A plan put forward by the late Professor Lance Endersbee included five dams and multiple pipelines. A mini-Snowy Mountains scheme is not needed. The fallacy of his scheme is that lots of water needs to be stored. It doesn’t, because of the Clarence’s large catchment and the generally reliable, high rainfall. It needs only one dam on the eastern side of the range that would provide mitigation and MDB water.
The dam would be built after the major tributaries, such as the Timbarra and the Nymboida/Mann flowed into the Clarence. The best site for the dam would be in the Clarence River Gorge. From this dam the water would be pumped over the Great Divide, to a holding dam that would then release water into the Severn River and the existing Pindari Dam. From there it would flow through the Macintyre-Dumaresq-Barwon Rivers, and into the Darling. The 80km pipeline would be a straightforward project compared to say the Trans Alaska Pipeline, which I worked on for a number of years.

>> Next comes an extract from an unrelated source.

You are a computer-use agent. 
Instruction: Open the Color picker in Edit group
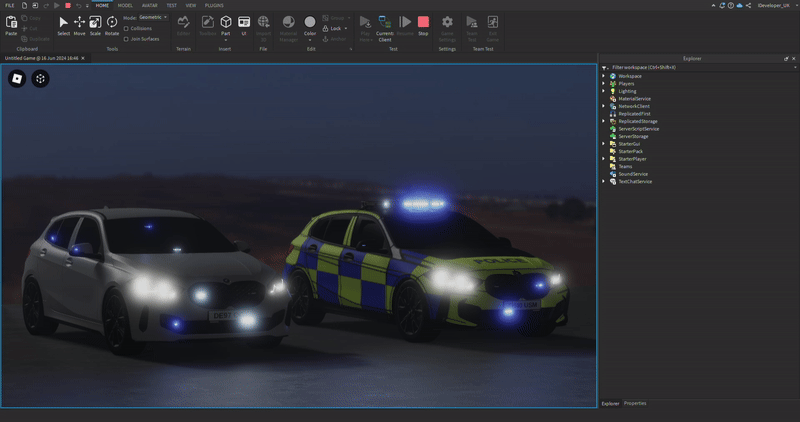(310, 24)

It is a dam that would be beneficial for the Clarence Valley and our inland neighbours, who provide much of the food WE eat and who will again, be subject to long, severe droughts. If the Mighty Clarence can’t offer a parched neighbour “ONE drop”, it does not deserve to be called mighty. The dam should not be damned. It deserves to be discussed in a no-parochial, unemotional manner. I would be happy to provide more information, to any interested parties.

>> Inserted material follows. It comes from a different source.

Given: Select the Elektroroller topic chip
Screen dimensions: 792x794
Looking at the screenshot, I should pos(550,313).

[The Clarence Valley Review, letter to the Editor,9 February 2011]
* Mr. Ibbotson describes himself variously as Metallurgist, Systems Analyst, Photographer, Author. His submission to Federal Paliament Water Proofing the Murray-Darling Basin contains the same arguments as those in his letter. Ibbotson is something of a conspiracy theorist and anthropomorphic global warming denialist.
Worth thinking about
I found it a pleasure to read John Ibbotson’s easily understood and emotionally unbiased letter (CVR 9/2/11) on that perennial question that is too much of a hotcake for any local politician to pick up on.

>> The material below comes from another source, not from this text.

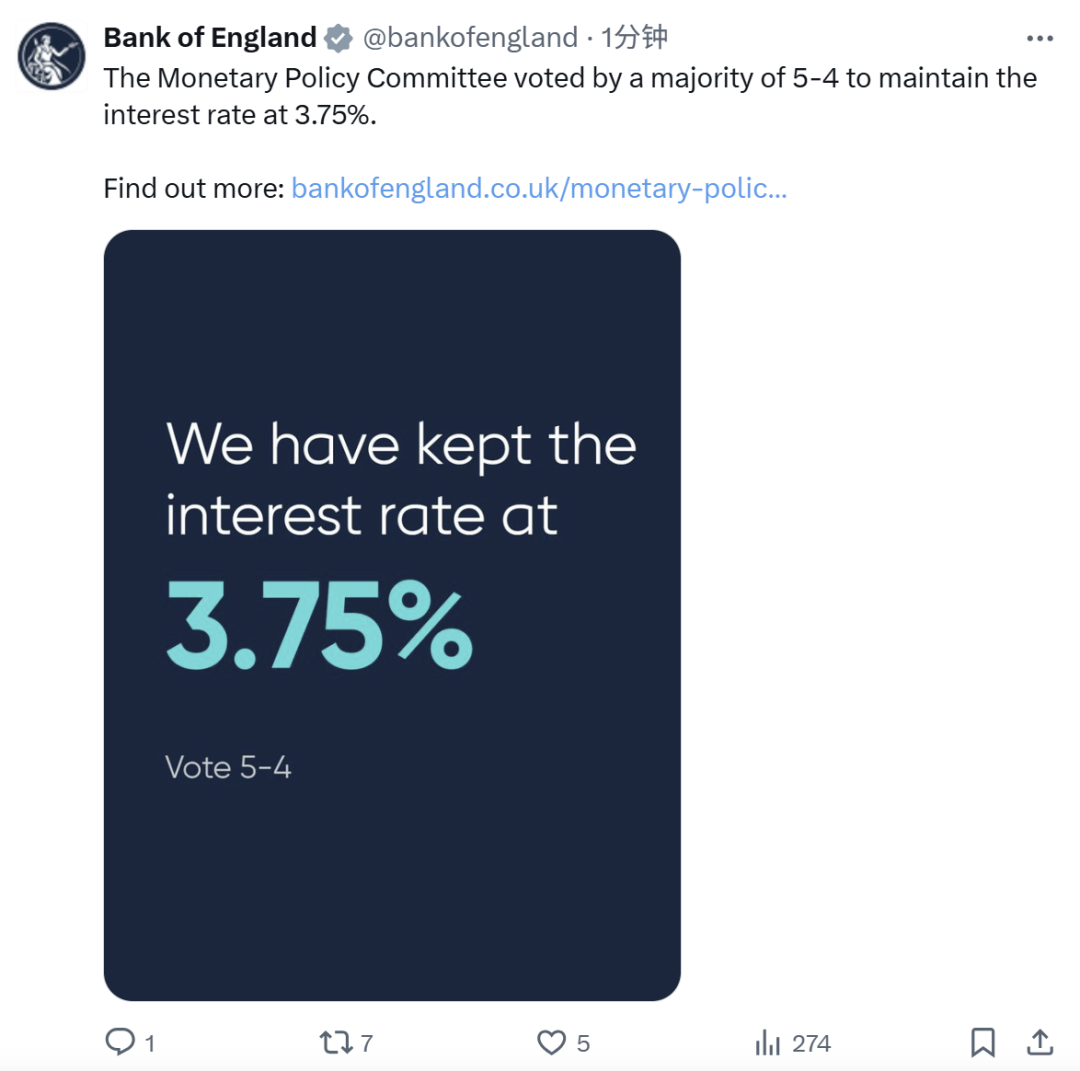Repost the tweet with the retweet icon
This screenshot has height=1071, width=1080.
tap(335, 1042)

Personally I agree with Mr. Ibbotson’s opinion.I further offer the following. Having studied a rather crude topographical map, a dam at the Gorge would probably require a construction and service road from Summerland Way to the site which in turn would require a second bridge across the Clarence River.
Worth thinking about?
And certainly worth further discussion
Thomas Macindoe *
[The Clarence Valley Review, letter to the Editor, 23 February 2011]
* Mr. Macindoe is one of the Clarence Valley’s resident contrarians who in retirement will often take contradictory positions on given issues providing his stance runs counter to either expert opinion or public sentiment. One of his most endearing traits is his predictability.